If you were one of the unfortunate few who bravely watched 1984's Dune, you were privy to a disaster that few films have matched. Since then, the formula (which involves an ambitious project wracked with a mix of shoddy storytelling, terrible acting, and poor editing) has sadly been well-duplicated. The year 2012 has seen its share of potential dance partners for Dune, but few come close to the quagmire which is Cloud Atlas. Few films will spawn such a polarization of opinion as this nearly three hour epic will, but it's clear that 'disaster' is an apropos place to start.
Any attempt at a summary would be folly, but suffice it to say our actors get to play multiple roles in multiple time periods that seem connected only by the fact that we actually recognize their true identities under tons of latex or body paint, rather than making any real attempt to explain how they got there or their connection to each other. I can also say that it stars Tom Hanks (Saving Private Ryan), Hallie Berry (Swordfish), Hugo Weaving (Captain America: TFA), and Hugh Grant (Notting Hill) as counterparts who chase each other throughout time, with each of them experiencing different fates in each timeline. I can also state that Cloud Atlas wants to be a big movie about big ideas - oppression, violence, the connectivity of people to time - but that's about all I feel confident in relating about this inspiration by author David Mitchell. To get any deeper under this film's absolutely impenetrable surface is risking too much, not because there's some hidden mystery that can only be seen to be appreciated, but because the details are simply too boring.
Things feel uneven from the start, as if our trio of directors (Tom Tykwer, Run Lola, Run and Andy & Lana Wachowski, The Matrix series) worked in different rooms for each scene, content to not call the other while shooting their version of the film, for fear someone might realize the impending disaster that was unfolding. Add to this the absolutely incomprehensible dialogue of the distant future, whose gibberish speak doesn't help clarify anything except that the future is pretty dumb. Subtitles would have helped, but I suppose the lack of them reflects the masochistic side of the Wachowskis, content to let us struggle towards some ending about the timelessness of love. Instead, we try to muddle our way through it, while Hanks imparts something important to Berry about...well...we're not sure. There are timelines which seem totally disconnected from others, ones in which our leads are not even in together (thus defeating the whole love-timeless thing), and plot points which achieve absolutely nothing. When the future Hanks and Berry risk ascending a tall mountain to open an ancient satellite dish, for example, nothing happens...I mean nothing happens...and our characters simply return to Hanks' village, which they learn has been destroyed by rejects from The Road Warrior. There's no explanation provided (at least any we can decipher) about the facility, what they hope to achieve by going there, or how it will solve the problem which is killing Berry's people (I did understand that part at least). Audiences shouldn't have to think this much in order to decipher a film's message, but Cloud Atlas sticks it to us, drawing nothing but dissent from those of us who have enjoyed these actors in plenty of previous roles, but who as a whole generate zero chemistry.

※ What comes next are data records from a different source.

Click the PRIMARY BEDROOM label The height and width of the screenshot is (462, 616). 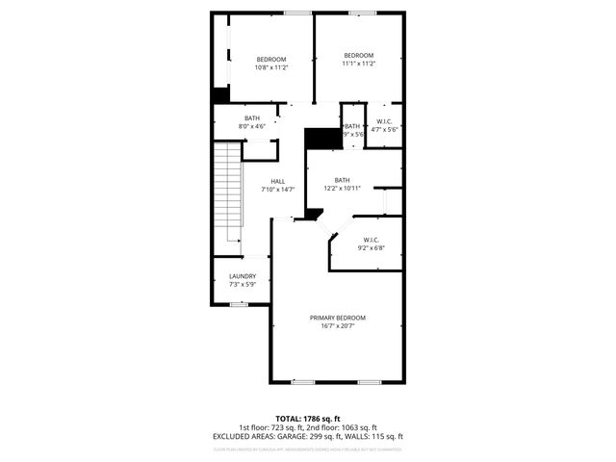point(337,318)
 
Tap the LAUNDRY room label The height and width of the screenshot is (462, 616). point(243,276)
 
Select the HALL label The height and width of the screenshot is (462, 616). point(277,181)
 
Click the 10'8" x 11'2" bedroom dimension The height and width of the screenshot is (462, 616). point(271,67)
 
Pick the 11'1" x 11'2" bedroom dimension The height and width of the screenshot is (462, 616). point(359,64)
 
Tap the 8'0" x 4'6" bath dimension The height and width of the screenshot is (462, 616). point(252,126)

So ridiculous in its premise and so unsatisfying in its conclusion that audiences will no doubt wonder if the film's editing crew was out to lunch for most of the post-production, Cloud Atlas is certainly one of the worst films of the year. It's quite possible that Mr. and Ms. Wachowski (formerly Mr. Wachowski before her sex change) have finally spent the remaining amount of goodwill capital they had left from The Matrix on such a disastrous pile of garbage. This probably won't ruin our actors' careers, but certainly the best days of the Wachowskis seem long gone. It's a folly of epic proportions, one that will test your patience and bladder consecutively. Some might actually connect with Cloud Atlas, but it's such a crap shoot that I can't advise you try, unless your goal is to alienate friends and loved ones by dragging them to it. Cloud Atlas is rated R for nudity and violence and has a runtime of 172 minutes.